HOUSTON, WE HAVE A PROBLEM
Matthew 12:2 And the Pharisees seeing said to Him, “Lo, what your disciples are doing is not permitted to do in regard to the Sabbath.”
If only those Pharisees had known who they were speaking to. They should have since they were the leaders of the system built to keep God’s people separate from the surrounding pagan nations. A system built on the commandments that were written by the spirit of God, which included the spirit of Jesus.
Jesus was there when the tablets of the sacred Shall-Nots were written in stone, the rule book to see these people through the centuries and into the future. Maybe Jesus was sent by God to earth like a Geek Squad service call. There was a glitch in the system, and they needed a technician to get on the computer board to make an upgrade. The memory was full. The Ten Commandments no longer served the purpose for which it was created.
When the tablets were first brought to the people by Moses, the Sabbath was a day to be set apart from the other days. But, as time went by and temples were being built, positions of hierarchy infected the system with pride and ego. The Sabbath became a tool to judge people rather than what it was meant for, a ‘holiness’ application.
In God’s perfect timing, Jesus was sent to upgrade that broken system: “We need more megabytes; we need more cowbell; we need more something!” But what? Holy cow, the temple of holiness was no longer a holy production. The temple emissions did not smell like Jesus.
For the general public, the upgrade for the Ten Commandments was going to be manageable: a culture-shock maybe, but manageable, nonetheless. For the commandment-wielding, Moses-protecting leaders of the temple, it was like jumping from a manual typewriter to an I-phone 15… inconceivable.
Upgrading the Ten Commandments for the Pharisees was like adding fifty-six new signatures to the Declaration of Independence: just unthinkable. I can imagine that when Jesus, Moses and Elijah met on that mountain in Israel with Peter, James and John in tow that there would have been some commandment-upgrade fodder conversations.

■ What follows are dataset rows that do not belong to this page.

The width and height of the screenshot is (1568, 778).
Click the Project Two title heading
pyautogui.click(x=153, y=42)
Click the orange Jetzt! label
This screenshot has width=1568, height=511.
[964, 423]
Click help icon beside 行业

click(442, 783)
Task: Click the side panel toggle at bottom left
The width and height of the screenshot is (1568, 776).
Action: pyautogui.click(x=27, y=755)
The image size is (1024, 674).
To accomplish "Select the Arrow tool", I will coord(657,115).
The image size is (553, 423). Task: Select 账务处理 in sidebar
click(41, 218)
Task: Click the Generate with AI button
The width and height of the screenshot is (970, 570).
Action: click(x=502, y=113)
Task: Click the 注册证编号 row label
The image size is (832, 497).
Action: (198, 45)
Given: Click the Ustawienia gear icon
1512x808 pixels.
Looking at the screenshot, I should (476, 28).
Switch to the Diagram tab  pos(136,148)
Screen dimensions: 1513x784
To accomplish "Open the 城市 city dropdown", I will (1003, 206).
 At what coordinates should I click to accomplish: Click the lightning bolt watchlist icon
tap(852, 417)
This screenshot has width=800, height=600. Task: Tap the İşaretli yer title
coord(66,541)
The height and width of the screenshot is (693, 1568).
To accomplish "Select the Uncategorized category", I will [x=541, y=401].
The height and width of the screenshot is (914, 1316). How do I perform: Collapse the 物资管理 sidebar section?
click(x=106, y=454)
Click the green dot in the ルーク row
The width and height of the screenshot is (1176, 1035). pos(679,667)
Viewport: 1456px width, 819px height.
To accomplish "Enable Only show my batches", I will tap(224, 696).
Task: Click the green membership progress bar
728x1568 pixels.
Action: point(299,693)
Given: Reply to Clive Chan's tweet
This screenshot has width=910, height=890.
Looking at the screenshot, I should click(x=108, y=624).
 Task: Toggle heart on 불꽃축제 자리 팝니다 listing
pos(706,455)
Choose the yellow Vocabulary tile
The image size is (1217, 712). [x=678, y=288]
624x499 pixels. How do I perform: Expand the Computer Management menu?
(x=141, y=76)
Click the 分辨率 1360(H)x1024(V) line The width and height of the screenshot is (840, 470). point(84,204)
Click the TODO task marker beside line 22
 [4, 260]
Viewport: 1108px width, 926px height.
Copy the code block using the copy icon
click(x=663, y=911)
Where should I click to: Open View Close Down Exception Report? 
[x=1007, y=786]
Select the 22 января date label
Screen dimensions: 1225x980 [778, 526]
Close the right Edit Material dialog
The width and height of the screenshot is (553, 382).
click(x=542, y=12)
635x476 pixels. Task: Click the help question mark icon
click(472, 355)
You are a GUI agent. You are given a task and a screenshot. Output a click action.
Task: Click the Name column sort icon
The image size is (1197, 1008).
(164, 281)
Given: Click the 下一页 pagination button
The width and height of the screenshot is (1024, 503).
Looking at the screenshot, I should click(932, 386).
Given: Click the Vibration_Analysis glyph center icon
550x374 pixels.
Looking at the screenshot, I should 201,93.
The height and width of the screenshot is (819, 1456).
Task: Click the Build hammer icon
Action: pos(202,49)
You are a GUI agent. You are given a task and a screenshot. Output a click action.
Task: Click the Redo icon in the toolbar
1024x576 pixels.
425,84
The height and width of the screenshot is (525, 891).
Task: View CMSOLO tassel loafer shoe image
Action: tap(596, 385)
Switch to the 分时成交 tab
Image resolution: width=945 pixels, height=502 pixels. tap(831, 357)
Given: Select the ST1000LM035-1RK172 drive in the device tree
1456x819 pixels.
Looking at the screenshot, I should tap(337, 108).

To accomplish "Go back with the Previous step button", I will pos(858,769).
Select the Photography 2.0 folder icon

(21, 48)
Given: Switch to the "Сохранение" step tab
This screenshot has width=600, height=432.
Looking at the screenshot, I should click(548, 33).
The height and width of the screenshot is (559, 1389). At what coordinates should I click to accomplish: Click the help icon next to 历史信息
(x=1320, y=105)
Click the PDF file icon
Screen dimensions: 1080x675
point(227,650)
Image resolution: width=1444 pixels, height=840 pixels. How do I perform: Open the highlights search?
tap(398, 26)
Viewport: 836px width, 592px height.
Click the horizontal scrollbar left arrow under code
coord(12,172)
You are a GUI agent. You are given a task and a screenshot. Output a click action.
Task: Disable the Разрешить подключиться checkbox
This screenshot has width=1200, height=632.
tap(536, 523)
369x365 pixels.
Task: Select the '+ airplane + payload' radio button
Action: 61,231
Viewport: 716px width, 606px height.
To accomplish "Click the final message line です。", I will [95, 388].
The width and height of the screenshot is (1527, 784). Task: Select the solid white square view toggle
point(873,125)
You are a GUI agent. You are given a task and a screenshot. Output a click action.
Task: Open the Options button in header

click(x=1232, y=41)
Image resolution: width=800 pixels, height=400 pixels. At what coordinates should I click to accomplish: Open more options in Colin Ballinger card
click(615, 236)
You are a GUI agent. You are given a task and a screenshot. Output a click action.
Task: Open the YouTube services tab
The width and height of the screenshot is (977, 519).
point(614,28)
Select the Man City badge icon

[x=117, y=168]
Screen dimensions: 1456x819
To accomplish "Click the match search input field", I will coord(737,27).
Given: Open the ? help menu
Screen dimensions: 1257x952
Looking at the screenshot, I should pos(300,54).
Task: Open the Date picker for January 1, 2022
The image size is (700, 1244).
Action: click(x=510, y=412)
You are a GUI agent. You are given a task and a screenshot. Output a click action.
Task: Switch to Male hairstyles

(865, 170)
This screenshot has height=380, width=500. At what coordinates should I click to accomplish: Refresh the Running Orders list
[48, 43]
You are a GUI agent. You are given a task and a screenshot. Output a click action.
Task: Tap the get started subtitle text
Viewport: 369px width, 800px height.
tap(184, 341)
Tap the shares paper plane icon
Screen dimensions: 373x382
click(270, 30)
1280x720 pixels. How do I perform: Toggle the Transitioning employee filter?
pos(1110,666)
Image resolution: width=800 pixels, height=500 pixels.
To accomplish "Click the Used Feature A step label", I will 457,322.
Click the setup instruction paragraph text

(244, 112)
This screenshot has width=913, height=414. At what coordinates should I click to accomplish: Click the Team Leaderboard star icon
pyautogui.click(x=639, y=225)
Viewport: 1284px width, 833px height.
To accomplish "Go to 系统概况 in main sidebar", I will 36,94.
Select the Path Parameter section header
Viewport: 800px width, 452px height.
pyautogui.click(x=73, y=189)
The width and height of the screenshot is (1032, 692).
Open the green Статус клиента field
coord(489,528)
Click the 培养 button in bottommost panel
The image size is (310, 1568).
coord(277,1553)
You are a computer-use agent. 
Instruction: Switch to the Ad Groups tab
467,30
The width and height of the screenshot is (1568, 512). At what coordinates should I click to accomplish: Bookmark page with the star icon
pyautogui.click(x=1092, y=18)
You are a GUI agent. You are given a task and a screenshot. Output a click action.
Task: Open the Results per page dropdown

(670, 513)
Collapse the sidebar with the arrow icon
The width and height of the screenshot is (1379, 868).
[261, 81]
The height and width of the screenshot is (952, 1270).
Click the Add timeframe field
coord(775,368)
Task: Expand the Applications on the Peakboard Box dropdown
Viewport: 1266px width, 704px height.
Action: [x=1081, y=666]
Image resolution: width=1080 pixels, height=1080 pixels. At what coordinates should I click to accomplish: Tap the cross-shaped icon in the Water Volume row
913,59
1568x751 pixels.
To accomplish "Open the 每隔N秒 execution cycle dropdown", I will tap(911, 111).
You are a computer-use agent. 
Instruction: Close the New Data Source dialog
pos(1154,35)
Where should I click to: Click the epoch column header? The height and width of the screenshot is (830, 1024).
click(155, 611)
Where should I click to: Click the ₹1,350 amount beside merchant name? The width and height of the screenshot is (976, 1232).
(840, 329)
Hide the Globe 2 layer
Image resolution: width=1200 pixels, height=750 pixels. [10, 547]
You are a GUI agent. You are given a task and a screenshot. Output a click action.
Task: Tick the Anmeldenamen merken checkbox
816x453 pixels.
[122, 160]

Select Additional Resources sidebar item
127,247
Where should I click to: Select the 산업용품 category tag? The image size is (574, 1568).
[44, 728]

The life-change was as radical as Newton’s discovery of gravity or Edison’s lightbulb. That upgrade to Ten to Twenty Commands would have a global impact. For instance, rather than keeping one day holy as a judgement tool, Jesus flipped the script: “Do not judge” took care of that problem. Not judging others became the new-normal for holiness rather than a day of the week.
And why was Jesus able to make this upgrade? Because He is the Lord of the Sabbath! He can do anything He wants to do with the Sabbath. He saw the problem and came to fix it. The Sabbath was being used by evil and egotistical men for their own selfish purposes rather than for what it was first created to do; keep people holy.